Hospital at home is linked to lower mortality and ED use vs inpatient care in Medicare patients.
Hospital-at-home (HaH) care was associated with lower in-hospital mortality and reduced emergency department use within 30 days of discharge compared with traditional inpatient hospitalization among Medicare beneficiaries, according to a new propensity score–matched
The findings arrive as health systems continue to grapple with rising inpatient demand, workforce shortages, and constrained bed capacity. Nationally, alternative care models such as HaH have gained traction as a potential way to expand capacity while maintaining quality. CMS formally accelerated adoption during the COVID-19 pandemic through the Acute Hospital Care at Home initiative, which enabled hospitals to bill for inpatient-level services delivered in patients’ homes.2
Broader evidence suggests growing interest in home-based acute care models as health systems look for scalable solutions. A 2023 Commonwealth Fund analysis noted that hospital-at-home programs can reduce costs and complications while maintaining equivalent outcomes, though implementation remains uneven across regions and health systems due to reluctance of payers to reimburse for this care and concerns about patient safety.3
In the current study, researchers analyzed 15,871 Medicare fee-for-service beneficiaries aged 65 and older who were treated between January 2021 and December 2022 at 68 eligible U.S. hospitals. The propensity score-matched cohort included 4174 HaH admissions and 11,697 traditional inpatient admissions.
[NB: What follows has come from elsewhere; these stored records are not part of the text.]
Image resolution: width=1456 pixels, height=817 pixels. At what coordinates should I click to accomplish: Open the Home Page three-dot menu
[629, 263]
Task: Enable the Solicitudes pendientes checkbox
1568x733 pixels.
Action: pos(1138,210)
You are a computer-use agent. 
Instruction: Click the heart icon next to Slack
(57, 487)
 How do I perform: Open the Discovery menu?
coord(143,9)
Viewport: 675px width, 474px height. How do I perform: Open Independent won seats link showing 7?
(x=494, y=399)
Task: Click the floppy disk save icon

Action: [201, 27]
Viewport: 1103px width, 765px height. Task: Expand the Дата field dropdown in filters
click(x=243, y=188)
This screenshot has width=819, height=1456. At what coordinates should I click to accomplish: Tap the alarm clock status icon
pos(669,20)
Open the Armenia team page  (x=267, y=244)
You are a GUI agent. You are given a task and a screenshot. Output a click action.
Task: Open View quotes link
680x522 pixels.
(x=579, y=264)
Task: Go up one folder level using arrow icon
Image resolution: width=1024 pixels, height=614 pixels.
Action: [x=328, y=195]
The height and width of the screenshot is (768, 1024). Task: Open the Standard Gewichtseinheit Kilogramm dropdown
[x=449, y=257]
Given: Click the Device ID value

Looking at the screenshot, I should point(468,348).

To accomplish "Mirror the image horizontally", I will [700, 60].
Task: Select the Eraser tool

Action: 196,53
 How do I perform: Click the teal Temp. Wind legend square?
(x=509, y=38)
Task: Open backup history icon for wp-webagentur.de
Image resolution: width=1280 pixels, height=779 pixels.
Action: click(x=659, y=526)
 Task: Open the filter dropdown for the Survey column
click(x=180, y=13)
How Does Hospital at Home Affect Mortality, Readmissions, and Emergency Department Use?
Clinical results showed statistically significant differences in the matched cohort favoring HaH for several endpoints. In-hospital mortality occurred in 0.4% of HaH admissions compared with 3.6% of inpatient admissions (adjusted odds ratio [aOR], 0.09; 95% CI, 0.06–0.16). Emergency department use within 30 days of discharge was also lower in the HaH group (8.8% vs 10.0%; aOR, 0.86; 95% CI, 0.76–0.97). There was no statistically significant difference in 30-day readmissions between groups (11.7% vs 11.0%; aOR, 1.07; 95% CI, 0.96–1.20).
Secondary outcomes suggested additional benefits for HaH. Intensive care unit escalation was lower (3.5% vs 7.9%; aOR, 0.39), and hospital-associated complications were reduced (3.6% vs 5.1%; aOR, 0.59). However, index length of stay was slightly longer in the HaH group (aPC, 1.23%), and index hospitalization costs were modestly higher (aPC, 1.10%), although post-discharge costs were lower (aPC, 0.65%), resulting in slightly lower total episode spending.
What Do These Findings Mean for Scaling Hospital at Home Across US Health Systems?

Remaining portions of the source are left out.